What is needed
Each line from the opening of the material through the line holding "Task: Show All historical data range" needs to be returned exactly, with the pictures left out.

Source records
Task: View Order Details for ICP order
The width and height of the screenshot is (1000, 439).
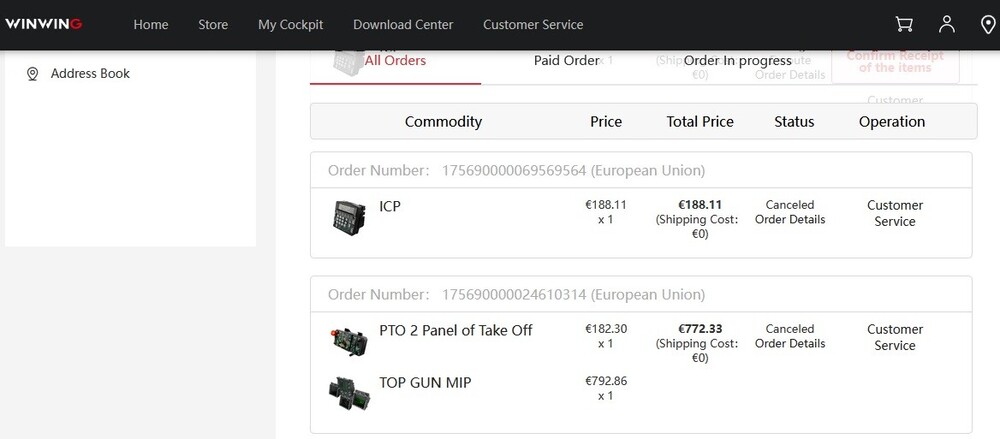Action: [x=790, y=220]
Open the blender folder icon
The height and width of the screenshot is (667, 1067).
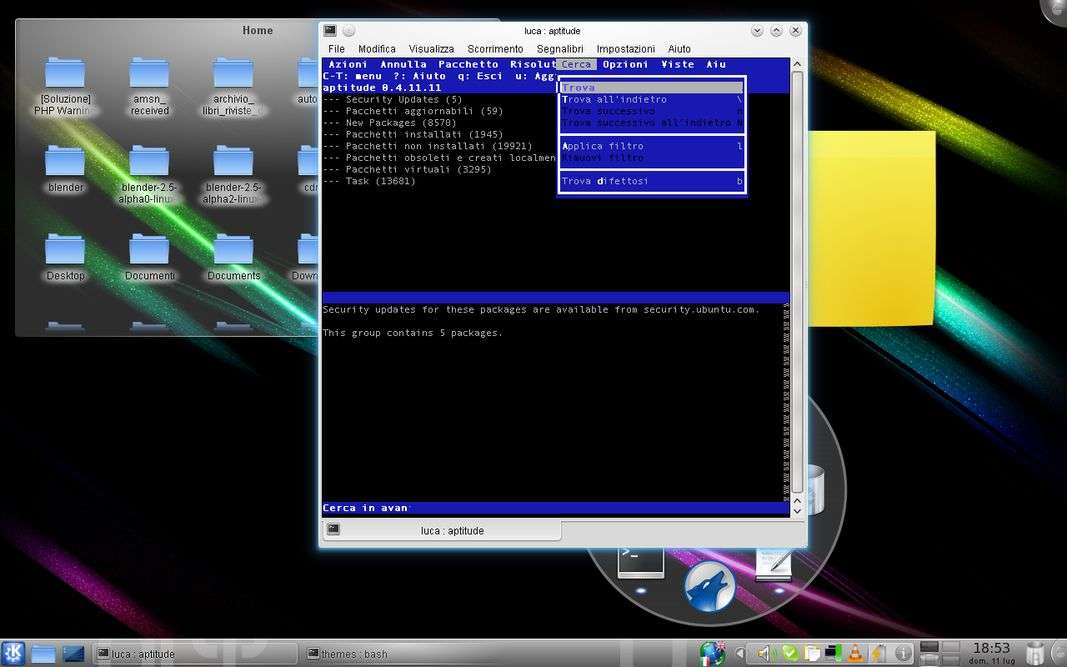pyautogui.click(x=65, y=162)
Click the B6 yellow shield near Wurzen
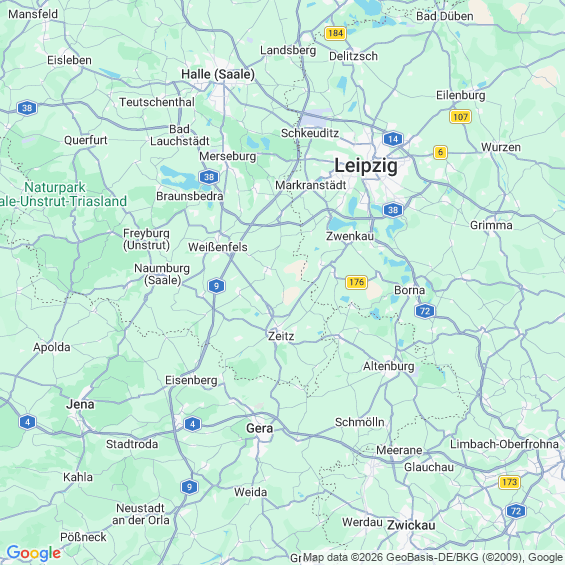The image size is (565, 565). (440, 152)
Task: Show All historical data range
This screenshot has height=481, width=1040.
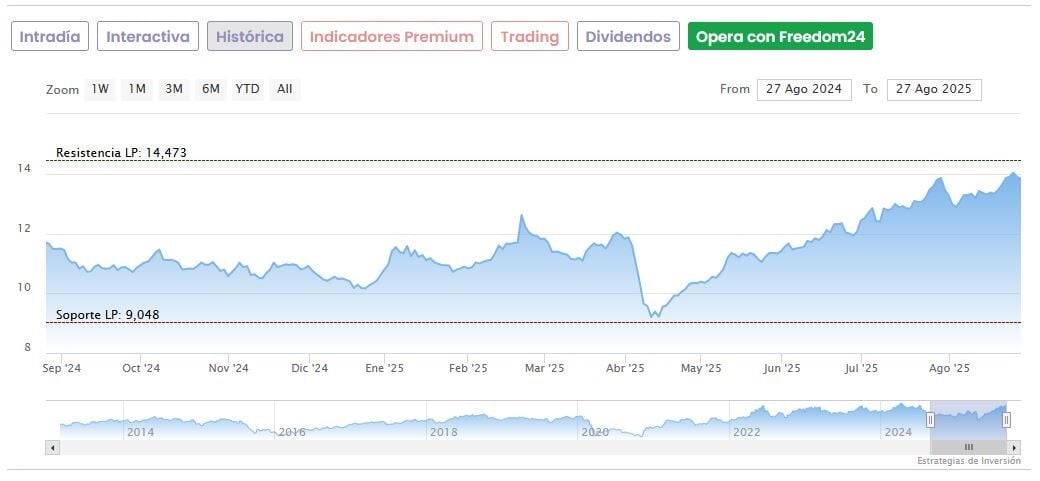Action: coord(285,89)
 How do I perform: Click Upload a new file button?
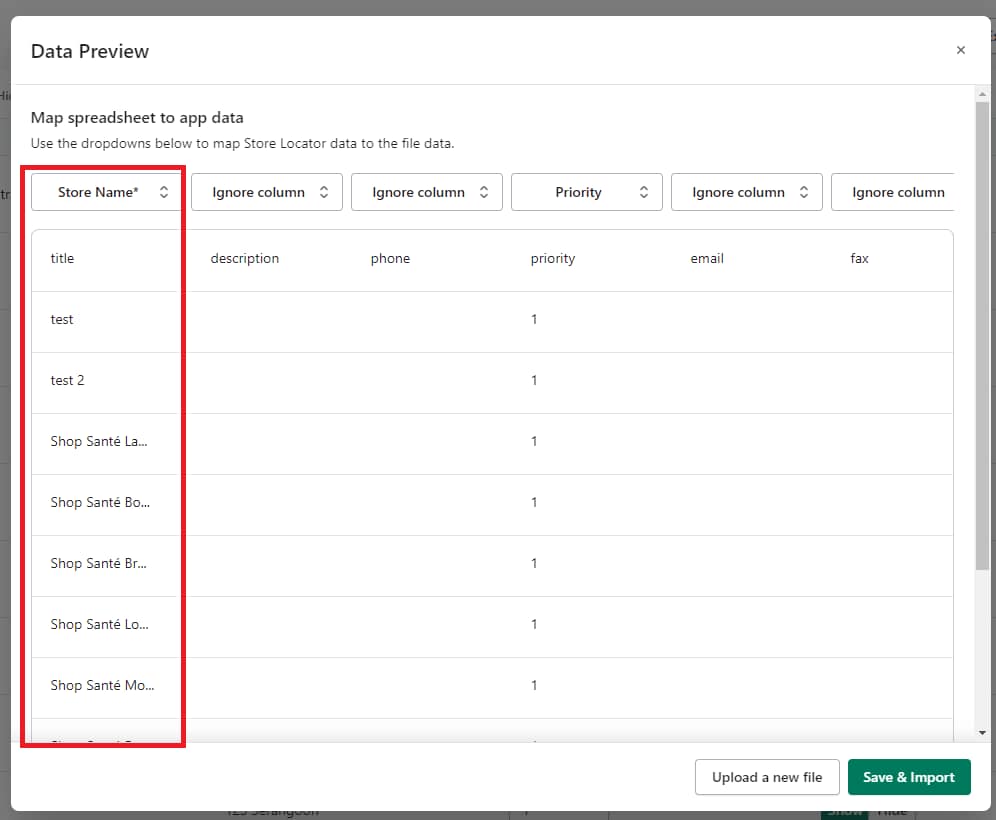click(767, 777)
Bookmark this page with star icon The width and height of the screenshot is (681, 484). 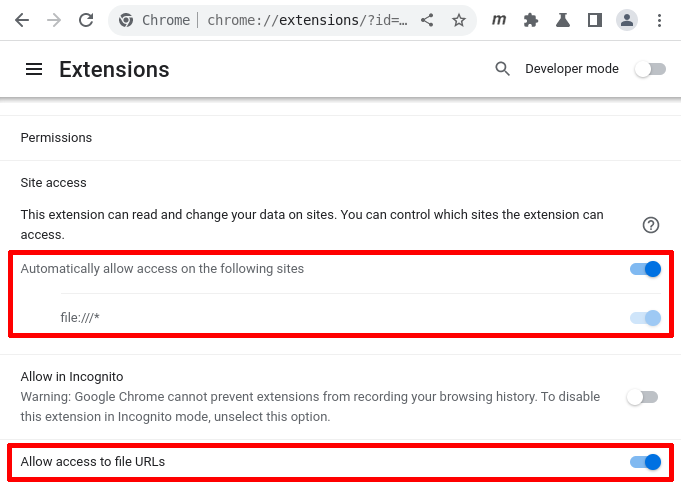coord(459,20)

Task answer
Task: View Order Details for ICP order
The width and height of the screenshot is (1000, 439).
Action: [x=790, y=220]
Open the blender folder icon
The height and width of the screenshot is (667, 1067).
pyautogui.click(x=65, y=162)
Click the B6 yellow shield near Wurzen
The image size is (565, 565). (440, 152)
Task: Show All historical data range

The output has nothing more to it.